## [Problem]
Write the line that contains "Instruction: Click Install From NuGet button" and each one after it, word for word, ending with the final line of the data.

## [The data]
_ _ _ _ _ _ _

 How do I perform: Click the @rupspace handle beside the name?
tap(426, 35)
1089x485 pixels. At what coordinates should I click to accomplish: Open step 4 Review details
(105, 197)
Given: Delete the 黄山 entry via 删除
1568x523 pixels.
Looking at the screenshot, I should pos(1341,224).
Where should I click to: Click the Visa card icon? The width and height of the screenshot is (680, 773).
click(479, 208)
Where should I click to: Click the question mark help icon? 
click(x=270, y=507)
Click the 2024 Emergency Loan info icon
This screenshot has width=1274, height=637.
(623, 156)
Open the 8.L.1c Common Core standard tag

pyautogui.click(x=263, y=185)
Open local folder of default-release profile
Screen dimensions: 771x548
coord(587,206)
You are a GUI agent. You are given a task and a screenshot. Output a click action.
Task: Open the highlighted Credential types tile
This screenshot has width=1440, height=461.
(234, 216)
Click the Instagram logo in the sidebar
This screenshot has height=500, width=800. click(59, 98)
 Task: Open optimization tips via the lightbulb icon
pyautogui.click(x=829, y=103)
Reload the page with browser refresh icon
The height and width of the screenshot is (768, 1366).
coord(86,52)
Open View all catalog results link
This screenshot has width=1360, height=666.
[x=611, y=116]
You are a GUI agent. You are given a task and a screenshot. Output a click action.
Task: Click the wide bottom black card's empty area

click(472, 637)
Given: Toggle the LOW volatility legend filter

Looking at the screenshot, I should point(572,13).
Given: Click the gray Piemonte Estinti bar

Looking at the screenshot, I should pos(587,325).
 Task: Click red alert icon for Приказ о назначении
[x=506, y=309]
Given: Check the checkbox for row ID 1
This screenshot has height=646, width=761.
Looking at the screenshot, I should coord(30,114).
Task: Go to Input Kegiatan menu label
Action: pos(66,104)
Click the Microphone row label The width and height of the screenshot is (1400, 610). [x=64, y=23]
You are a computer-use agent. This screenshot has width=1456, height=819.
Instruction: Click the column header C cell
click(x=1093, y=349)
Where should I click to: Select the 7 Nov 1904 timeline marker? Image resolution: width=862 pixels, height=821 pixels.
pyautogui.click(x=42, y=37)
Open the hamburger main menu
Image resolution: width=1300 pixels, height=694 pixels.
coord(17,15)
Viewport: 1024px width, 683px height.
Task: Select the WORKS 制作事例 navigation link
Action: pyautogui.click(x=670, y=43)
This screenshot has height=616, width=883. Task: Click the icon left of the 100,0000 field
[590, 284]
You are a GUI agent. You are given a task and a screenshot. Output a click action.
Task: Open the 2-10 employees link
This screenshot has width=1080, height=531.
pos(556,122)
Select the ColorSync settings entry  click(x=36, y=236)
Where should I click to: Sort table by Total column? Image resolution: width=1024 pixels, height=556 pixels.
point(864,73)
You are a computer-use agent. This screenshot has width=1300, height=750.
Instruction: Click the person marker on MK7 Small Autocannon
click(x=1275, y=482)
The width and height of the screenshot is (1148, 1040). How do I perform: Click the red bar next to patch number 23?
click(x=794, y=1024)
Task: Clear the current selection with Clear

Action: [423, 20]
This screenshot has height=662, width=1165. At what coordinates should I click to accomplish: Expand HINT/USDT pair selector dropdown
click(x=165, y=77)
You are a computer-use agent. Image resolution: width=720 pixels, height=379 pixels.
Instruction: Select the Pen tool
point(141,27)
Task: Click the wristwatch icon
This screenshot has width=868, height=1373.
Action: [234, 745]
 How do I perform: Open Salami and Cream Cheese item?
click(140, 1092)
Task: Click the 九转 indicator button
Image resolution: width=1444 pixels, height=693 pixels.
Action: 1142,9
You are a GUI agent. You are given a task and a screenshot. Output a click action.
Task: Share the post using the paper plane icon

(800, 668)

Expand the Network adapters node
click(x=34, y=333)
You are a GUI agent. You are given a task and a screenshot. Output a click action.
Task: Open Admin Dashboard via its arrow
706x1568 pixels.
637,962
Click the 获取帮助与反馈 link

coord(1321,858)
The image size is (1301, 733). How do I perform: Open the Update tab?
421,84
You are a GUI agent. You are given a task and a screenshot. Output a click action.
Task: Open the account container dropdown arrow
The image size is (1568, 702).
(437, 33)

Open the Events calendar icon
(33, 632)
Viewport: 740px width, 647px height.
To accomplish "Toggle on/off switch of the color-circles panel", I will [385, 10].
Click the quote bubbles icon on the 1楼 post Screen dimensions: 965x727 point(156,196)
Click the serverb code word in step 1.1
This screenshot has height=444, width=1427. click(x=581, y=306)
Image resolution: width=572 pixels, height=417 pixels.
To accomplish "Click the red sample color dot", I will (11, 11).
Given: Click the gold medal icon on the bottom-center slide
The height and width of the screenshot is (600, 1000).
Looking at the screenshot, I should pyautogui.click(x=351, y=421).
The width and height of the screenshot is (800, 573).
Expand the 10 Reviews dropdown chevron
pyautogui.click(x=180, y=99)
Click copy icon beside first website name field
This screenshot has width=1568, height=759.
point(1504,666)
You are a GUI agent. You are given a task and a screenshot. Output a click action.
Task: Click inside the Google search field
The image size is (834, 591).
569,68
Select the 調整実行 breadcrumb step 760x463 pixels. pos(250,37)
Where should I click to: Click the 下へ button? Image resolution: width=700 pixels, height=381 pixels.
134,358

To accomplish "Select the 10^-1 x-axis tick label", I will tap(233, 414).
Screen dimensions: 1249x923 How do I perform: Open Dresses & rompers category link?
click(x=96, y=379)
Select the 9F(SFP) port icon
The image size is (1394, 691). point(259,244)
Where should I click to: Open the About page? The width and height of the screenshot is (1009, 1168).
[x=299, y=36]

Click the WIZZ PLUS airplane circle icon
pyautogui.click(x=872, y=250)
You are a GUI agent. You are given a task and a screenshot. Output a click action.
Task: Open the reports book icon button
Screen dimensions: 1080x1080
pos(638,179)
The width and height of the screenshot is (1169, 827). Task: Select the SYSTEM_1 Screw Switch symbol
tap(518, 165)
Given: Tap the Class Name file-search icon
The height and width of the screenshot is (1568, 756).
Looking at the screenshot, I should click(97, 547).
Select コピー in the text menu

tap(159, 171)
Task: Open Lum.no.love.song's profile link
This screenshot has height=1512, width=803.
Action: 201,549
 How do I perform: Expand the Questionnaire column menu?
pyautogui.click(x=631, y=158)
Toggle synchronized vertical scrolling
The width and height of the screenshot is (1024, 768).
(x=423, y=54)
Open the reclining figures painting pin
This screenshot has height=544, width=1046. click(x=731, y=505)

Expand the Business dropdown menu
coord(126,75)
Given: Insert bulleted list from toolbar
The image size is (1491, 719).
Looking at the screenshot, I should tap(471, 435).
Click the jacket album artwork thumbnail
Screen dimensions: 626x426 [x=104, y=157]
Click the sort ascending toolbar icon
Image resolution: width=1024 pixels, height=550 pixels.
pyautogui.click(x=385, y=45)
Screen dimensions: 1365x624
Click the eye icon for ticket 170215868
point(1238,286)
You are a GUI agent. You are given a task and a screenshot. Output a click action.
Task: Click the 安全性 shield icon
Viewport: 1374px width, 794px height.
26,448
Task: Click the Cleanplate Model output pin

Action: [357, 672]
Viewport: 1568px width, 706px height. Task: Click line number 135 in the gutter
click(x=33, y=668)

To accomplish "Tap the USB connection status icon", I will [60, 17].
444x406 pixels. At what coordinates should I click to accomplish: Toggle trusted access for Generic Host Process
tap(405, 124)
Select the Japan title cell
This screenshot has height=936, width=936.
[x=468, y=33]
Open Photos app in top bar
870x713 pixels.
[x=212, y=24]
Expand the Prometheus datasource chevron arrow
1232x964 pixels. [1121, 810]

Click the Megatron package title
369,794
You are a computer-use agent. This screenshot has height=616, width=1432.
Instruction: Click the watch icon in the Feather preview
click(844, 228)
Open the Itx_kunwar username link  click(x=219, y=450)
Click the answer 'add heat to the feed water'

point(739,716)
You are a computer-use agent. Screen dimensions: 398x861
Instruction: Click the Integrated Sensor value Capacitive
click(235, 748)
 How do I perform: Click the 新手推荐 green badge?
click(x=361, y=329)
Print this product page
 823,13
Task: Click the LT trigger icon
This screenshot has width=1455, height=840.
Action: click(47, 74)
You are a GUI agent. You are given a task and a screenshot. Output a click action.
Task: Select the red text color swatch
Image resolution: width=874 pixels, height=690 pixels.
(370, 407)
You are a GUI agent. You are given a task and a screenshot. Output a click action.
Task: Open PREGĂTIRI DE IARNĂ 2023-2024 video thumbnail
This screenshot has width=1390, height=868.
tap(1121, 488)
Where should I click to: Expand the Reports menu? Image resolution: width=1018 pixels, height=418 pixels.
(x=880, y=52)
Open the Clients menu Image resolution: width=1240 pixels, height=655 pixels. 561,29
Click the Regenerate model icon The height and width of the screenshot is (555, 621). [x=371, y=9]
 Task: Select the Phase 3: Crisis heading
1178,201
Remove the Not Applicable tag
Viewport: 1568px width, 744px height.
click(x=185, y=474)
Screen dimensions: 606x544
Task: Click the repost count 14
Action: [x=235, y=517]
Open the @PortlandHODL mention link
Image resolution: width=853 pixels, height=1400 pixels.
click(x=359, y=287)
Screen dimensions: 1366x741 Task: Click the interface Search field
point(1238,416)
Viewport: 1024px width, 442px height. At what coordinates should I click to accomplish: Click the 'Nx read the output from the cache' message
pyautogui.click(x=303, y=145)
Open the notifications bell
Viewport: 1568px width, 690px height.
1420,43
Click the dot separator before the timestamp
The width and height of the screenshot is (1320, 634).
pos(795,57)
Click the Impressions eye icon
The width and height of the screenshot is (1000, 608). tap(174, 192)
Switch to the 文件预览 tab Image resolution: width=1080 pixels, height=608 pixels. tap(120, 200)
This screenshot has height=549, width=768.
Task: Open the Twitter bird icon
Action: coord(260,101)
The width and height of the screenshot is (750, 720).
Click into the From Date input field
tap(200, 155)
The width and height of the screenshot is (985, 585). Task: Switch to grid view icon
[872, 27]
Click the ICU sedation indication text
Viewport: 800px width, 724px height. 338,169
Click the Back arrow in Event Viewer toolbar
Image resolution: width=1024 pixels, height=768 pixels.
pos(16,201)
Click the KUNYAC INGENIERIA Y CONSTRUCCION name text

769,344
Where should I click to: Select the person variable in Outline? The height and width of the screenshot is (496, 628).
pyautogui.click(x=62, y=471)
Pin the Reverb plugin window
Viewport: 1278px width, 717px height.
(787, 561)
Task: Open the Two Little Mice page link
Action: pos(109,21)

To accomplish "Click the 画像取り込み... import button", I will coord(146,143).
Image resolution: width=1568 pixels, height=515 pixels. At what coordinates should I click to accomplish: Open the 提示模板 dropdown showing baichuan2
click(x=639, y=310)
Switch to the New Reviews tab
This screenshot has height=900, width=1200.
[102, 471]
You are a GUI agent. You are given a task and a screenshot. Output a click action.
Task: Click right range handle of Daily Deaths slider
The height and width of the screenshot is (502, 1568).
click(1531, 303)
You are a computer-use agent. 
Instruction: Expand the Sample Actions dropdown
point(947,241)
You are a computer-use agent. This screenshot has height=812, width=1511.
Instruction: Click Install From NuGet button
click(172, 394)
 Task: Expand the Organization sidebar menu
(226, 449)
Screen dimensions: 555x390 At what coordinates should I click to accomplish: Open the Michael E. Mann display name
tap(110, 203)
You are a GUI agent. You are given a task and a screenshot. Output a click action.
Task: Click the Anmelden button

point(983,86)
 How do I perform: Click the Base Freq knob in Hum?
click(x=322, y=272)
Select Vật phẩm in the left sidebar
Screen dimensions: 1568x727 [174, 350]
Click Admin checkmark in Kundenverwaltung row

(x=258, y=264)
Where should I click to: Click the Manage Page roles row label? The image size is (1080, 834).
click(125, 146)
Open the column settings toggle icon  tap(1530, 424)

_ _ _ _ _ _ _

## [Exercise response]
Instruction: Click Install From NuGet button
click(172, 394)
 Task: Expand the Organization sidebar menu
(226, 449)
Screen dimensions: 555x390 At what coordinates should I click to accomplish: Open the Michael E. Mann display name
tap(110, 203)
You are a GUI agent. You are given a task and a screenshot. Output a click action.
Task: Click the Anmelden button

point(983,86)
 How do I perform: Click the Base Freq knob in Hum?
click(x=322, y=272)
Select Vật phẩm in the left sidebar
Screen dimensions: 1568x727 [174, 350]
Click Admin checkmark in Kundenverwaltung row

(x=258, y=264)
Where should I click to: Click the Manage Page roles row label? The image size is (1080, 834).
click(125, 146)
Open the column settings toggle icon  tap(1530, 424)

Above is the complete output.